Sen. John McCain, who had opposed the repeal of the military’s ban on out gay service but had not continued his opposition since the change was implemented, reacted without fanfare or opposition to the benefits announcement Monday afternoon, saying only, “I respect their decision.”

Activists likewise hailed the decision. “Today, the Pentagon took a historic step forward toward righting the wrong of inequality in our armed forces, but there is still more work to be done,” Human Rights Campaign President Chad Griffin told BuzzFeed. “Gay and lesbian service members and their families make sacrifices every day, and this country owes them every measure of support we can provide. Since the repeal of ‘Don’t Ask, Don’t Tell,’ the Obama administration has shown true leadership on this issue.”

The issue of same-sex partner benefits has been one of three main issues pushed by advocacy groups like OutServe-SLDN since the end of “Don’t Ask, Don’t Tell” in September 2011. The benefits issue, along with an explicit nondiscrimination policy and an end to the ban on out transgender service, were not addressed in the legislation passed by Congress and signed into law by President Obama in December 2010. Asked whether there was any plan to expand the nondiscrimination policy to include sexual orientation, a senior Defense Department official briefing the media Monday on background said there was no such plan.

Of today’s action, OutServe-SLDN executive director Allyson Robinson said, “Secretary Panetta’s decision today answers the call President Obama issued in his inaugural address to complete our nation’s journey toward equality, acknowledging the equal service and equal sacrifice of our gay and lesbian service members and their families. We thank him for getting us a few steps closer to full equality — steps that will substantively improve the quality of life of gay and lesbian military families.”

In recent months, a situation in which the same-sex wife of an Army officer was not allowed to join a spouses’ group that met at the Fort Bragg installation highlighted the ongoing issues with the military’s treatment of gay, lesbian, and bisexual servicemembers.

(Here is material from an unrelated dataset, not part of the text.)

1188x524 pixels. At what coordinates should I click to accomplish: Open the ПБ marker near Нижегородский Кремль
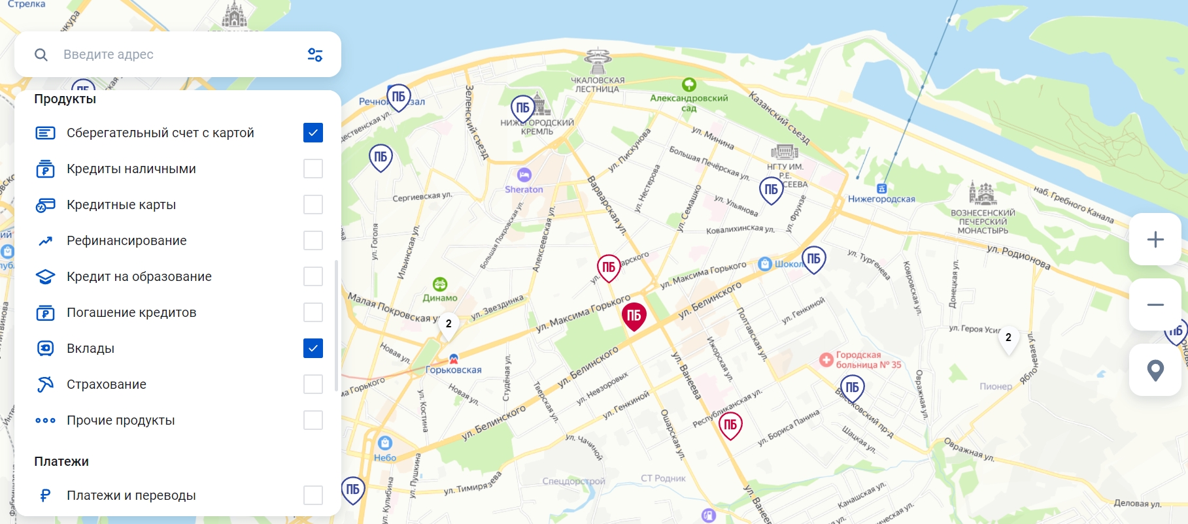tap(523, 108)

In addition to the benefits extended today, the advocacy group OutServe-SLDN has an ongoing lawsuit against the Pentagon and Department of Veterans Affairs challenging DOMA to the extent it limits military and veterans’ spousal benefits. Although the Obama administration has not been defending that lawsuit, the House Republican leadership has taken up the defense of DOMA in the case as it has in other challenges to the 1996 law.

As recently as Friday night, the government response to inquiries over the past year had been that “the Department of Defense is conducting a deliberative and comprehensive review of the availability of benefits, when legally permissible, to same-sex domestic partners of service members.”

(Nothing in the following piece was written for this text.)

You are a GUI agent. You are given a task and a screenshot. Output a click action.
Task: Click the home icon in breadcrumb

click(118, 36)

While the Pentagon’s decision was historic, activists weren’t wasting any time calling for further action.

“Even today, the discriminatory Defense of Marriage Act makes inequality for gay and lesbian military families a legal requirement. It’s time to right this wrong. When the Supreme Court considers the constitutionality of DOMA in the coming weeks … [it] should reflect on the sacrifice made by Americans like Staff Sergeant Tracy Johnson, whose wife was killed in action late last year, or the family of Chief Warrant Officer Charlie Morgan, who succumbed to cancer earlier this week,” Griffin said.

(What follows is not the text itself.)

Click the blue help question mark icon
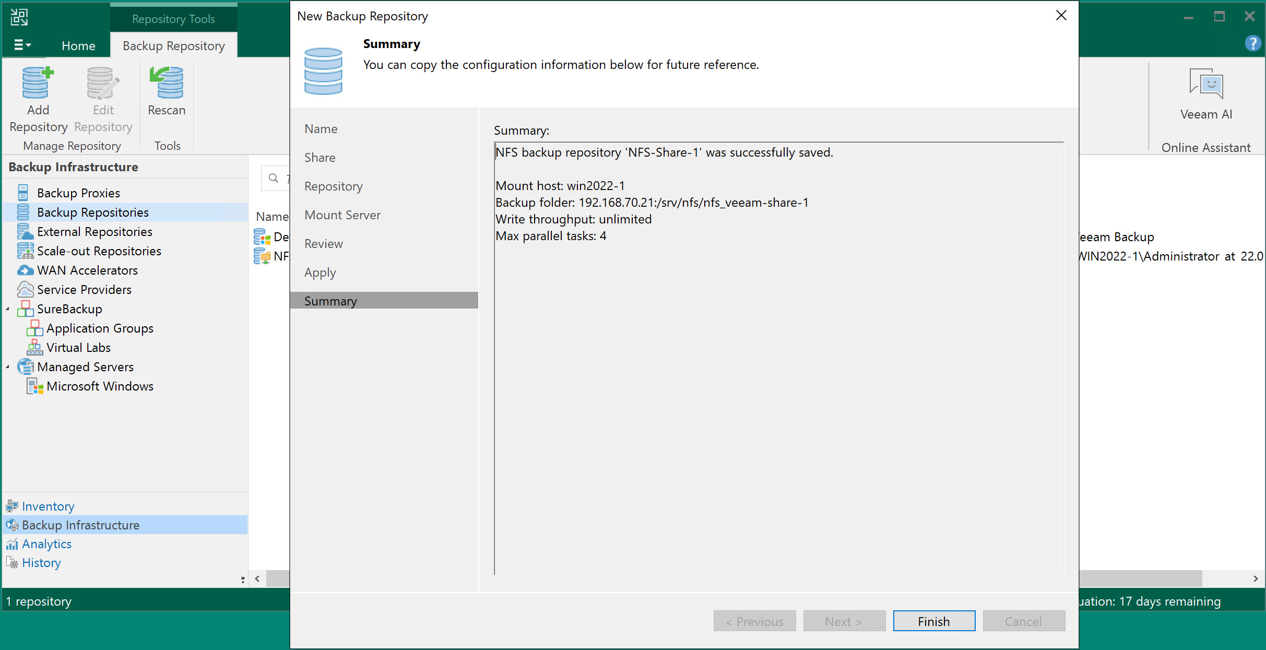This screenshot has height=650, width=1266. [1252, 43]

The ongoing Supreme Court challenge to the definition of “marriage” and “spouse” in DOMA also means that the groundwork that is the basis for the limits to this expansion could change by June, when the final Supreme Court decisions of the term are generally issued.

To that end, Panetta wrote in Monday’s memo, “In the event that the Defense of Marriage Act is no longer applicable to the Department of Defense, it will be the policy of the Department to construe the words ‘spouse’ and ‘marriage’ without regard to sexual orientation, and married couples, irrespective of sexual orientation, and their dependents, will be granted full military benefits.” The memo notes that, should that happen, the Pentagon will reassess whether to continue to allow “unmarried same-sex domestic partnerships” being the basis for eligibility of the benefits extended Monday.